Look at an elite power lifter, while often times very well built and thick, they generally do not carry the muscle mass of a pro BBer because they usually train for strength. When they train not only do the active working parts of the cell increase in size to handle heavier load but the overall cell mass increases to store more energy. This happens but generally to a lesser degree than a BBer because of the training method they use much of their strength is derived from training the central nervous system so that the muscles they do have are more efficient and more contractile force can be generated.

Then we have endurance athlete, often times they are very lean and the muscles lack size because elite endurance training can be very catabolic. Many of these people will also train for strength, however look at the average weekend jogger who doesnt train for strength, their musles look bloated and flat. This is because, as I mentioned their muscle cells have adapted differently than those who train for size and/or strength. They simply increase the size of the cell to hold more energy for the long aerobic sessions without actually increasing the size of the internal working portion of the cell. So the cells do get larger but functionally dont get any stronger because the dont need to.
 
One thing that helped my biceps considerbly is doing 3-4 sets of heavy preacher curls then going immediately to a burn-out exercise (light weight, concentrate the muscle, fast motion) for 2-3 sets.

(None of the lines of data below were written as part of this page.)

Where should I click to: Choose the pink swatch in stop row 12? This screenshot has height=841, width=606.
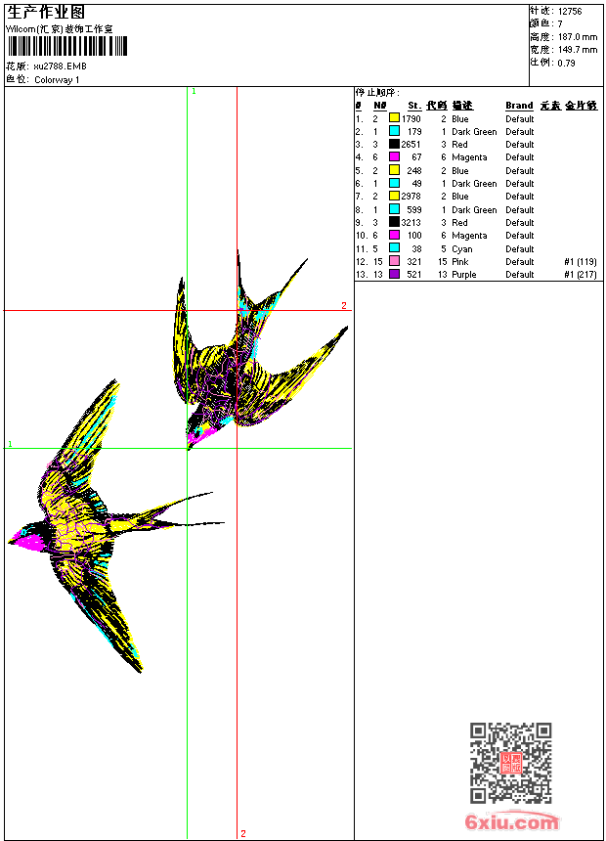[x=395, y=261]
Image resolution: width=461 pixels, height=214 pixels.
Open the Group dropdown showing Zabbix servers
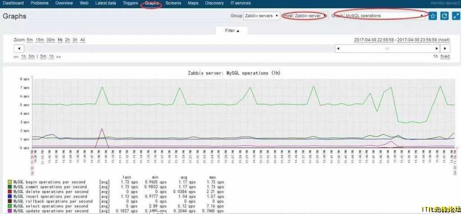pyautogui.click(x=261, y=16)
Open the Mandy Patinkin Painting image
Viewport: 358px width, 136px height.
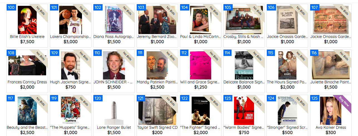click(x=157, y=65)
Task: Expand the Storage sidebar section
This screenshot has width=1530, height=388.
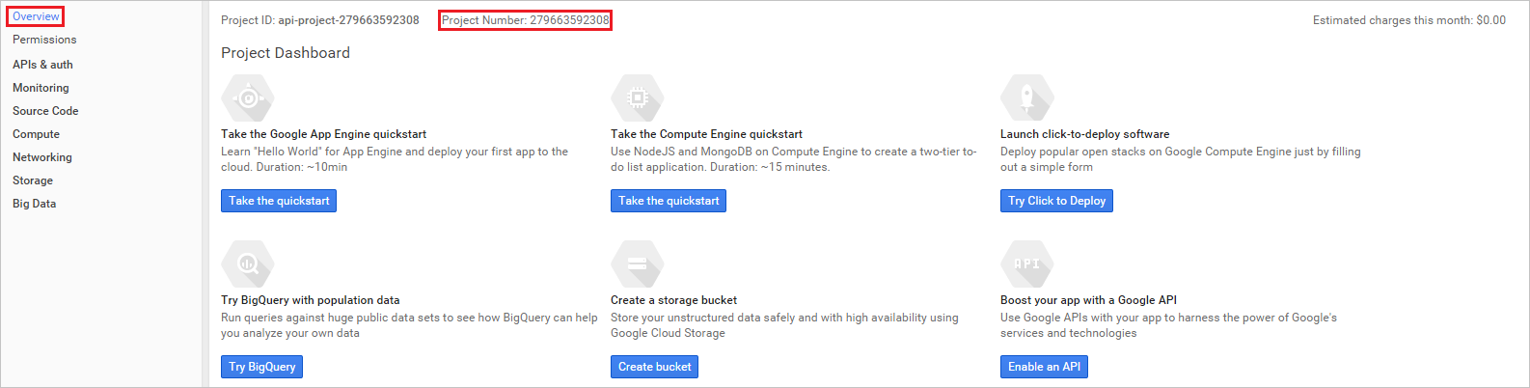Action: (x=33, y=180)
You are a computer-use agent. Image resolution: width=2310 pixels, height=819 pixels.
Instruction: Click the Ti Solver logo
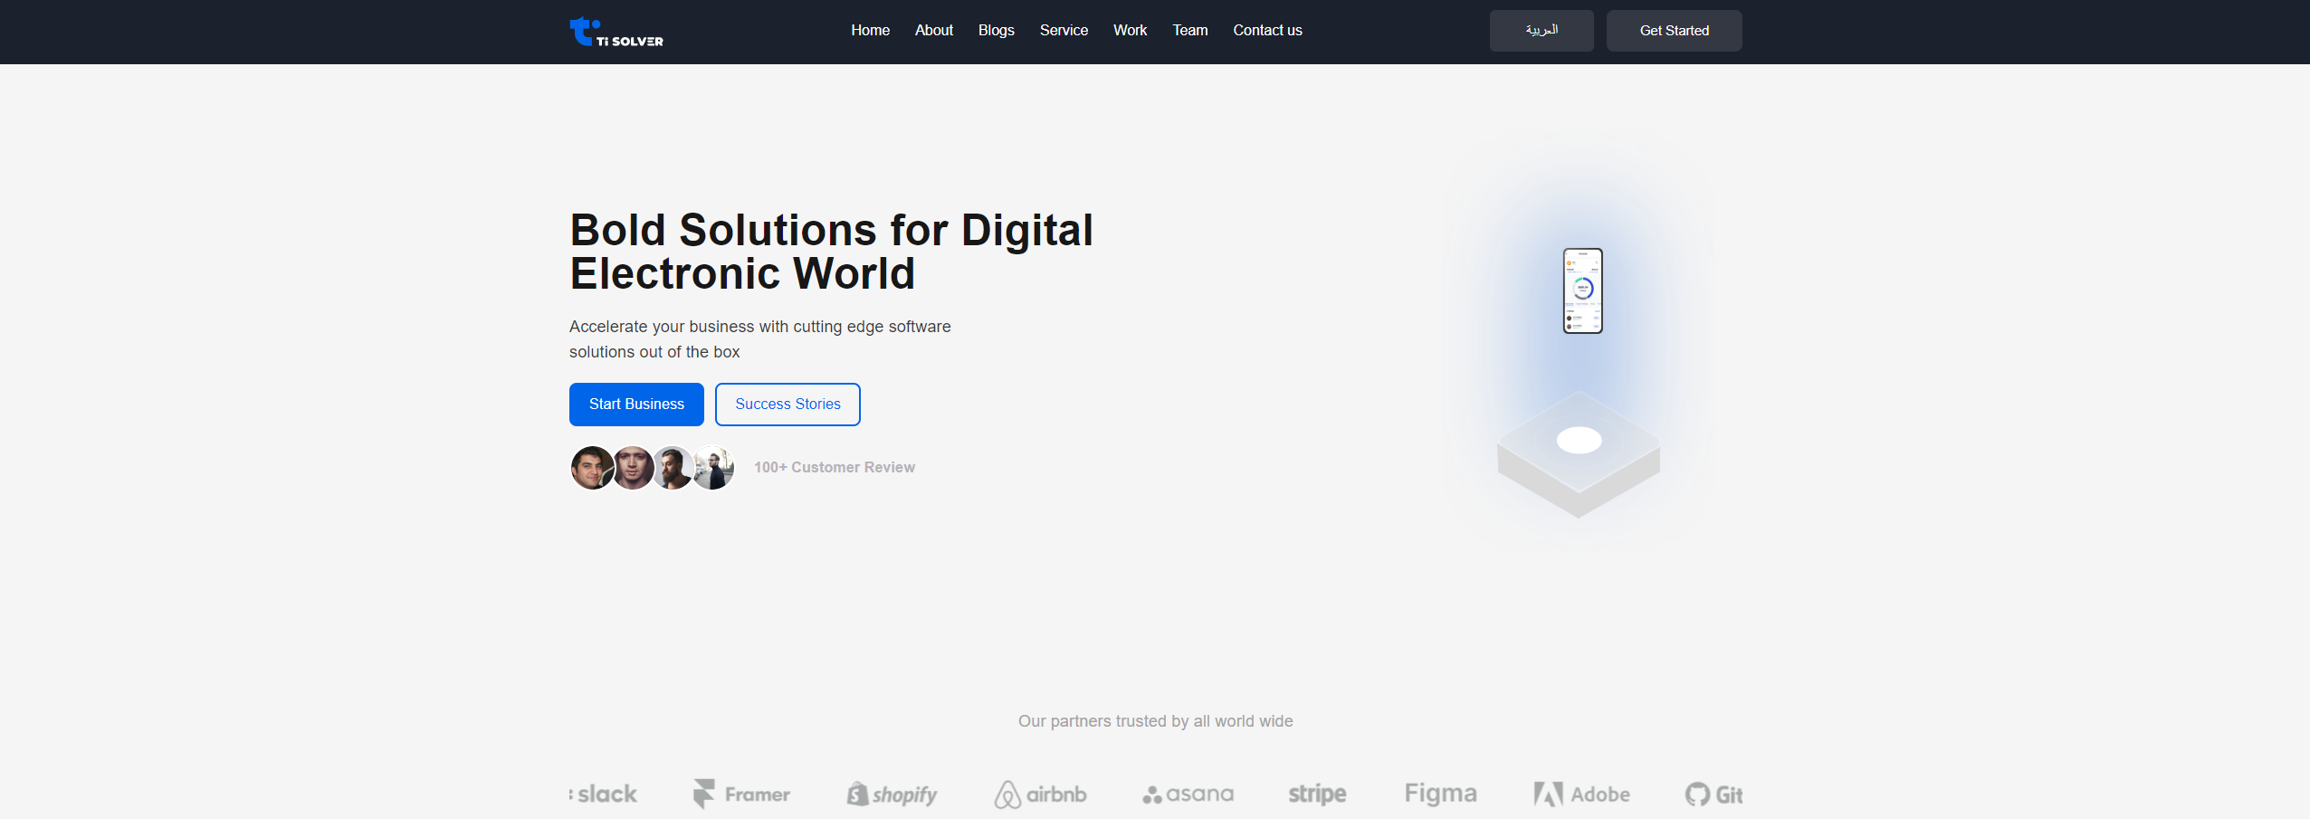(616, 32)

Do this AFTER your usual bicep routine, perhaps knocking a couple sets off here and there so you won't over train.

Try that. I guarantee you'll like it.
 
Zyglamail,

given all this info, could you give me a rough workout design, for my abs, legs and bis ? (using dumbells)

The rest of the muscle groups I´d keep the same way, they are working fine (perhaps a little bit more back would be good lol)

I have started doing HIIT every other day, and when I´m tired I just do regular cardio, 40 minutes.

thanx
 
gimp said:
yeah....it is confusing. Lots of members have different opinions on this. Check out the training board and see. I just think a combination of high reps and low reps is what works best. This is how I do it.

Barbell curls

40 pounds 20 reps
50 pounds 20 reps
60 pounds 15 reps
70 pounds 10-12 reps
80 pounds 6- 8 reps

Wheres the low rep work? I dont see it, its not there.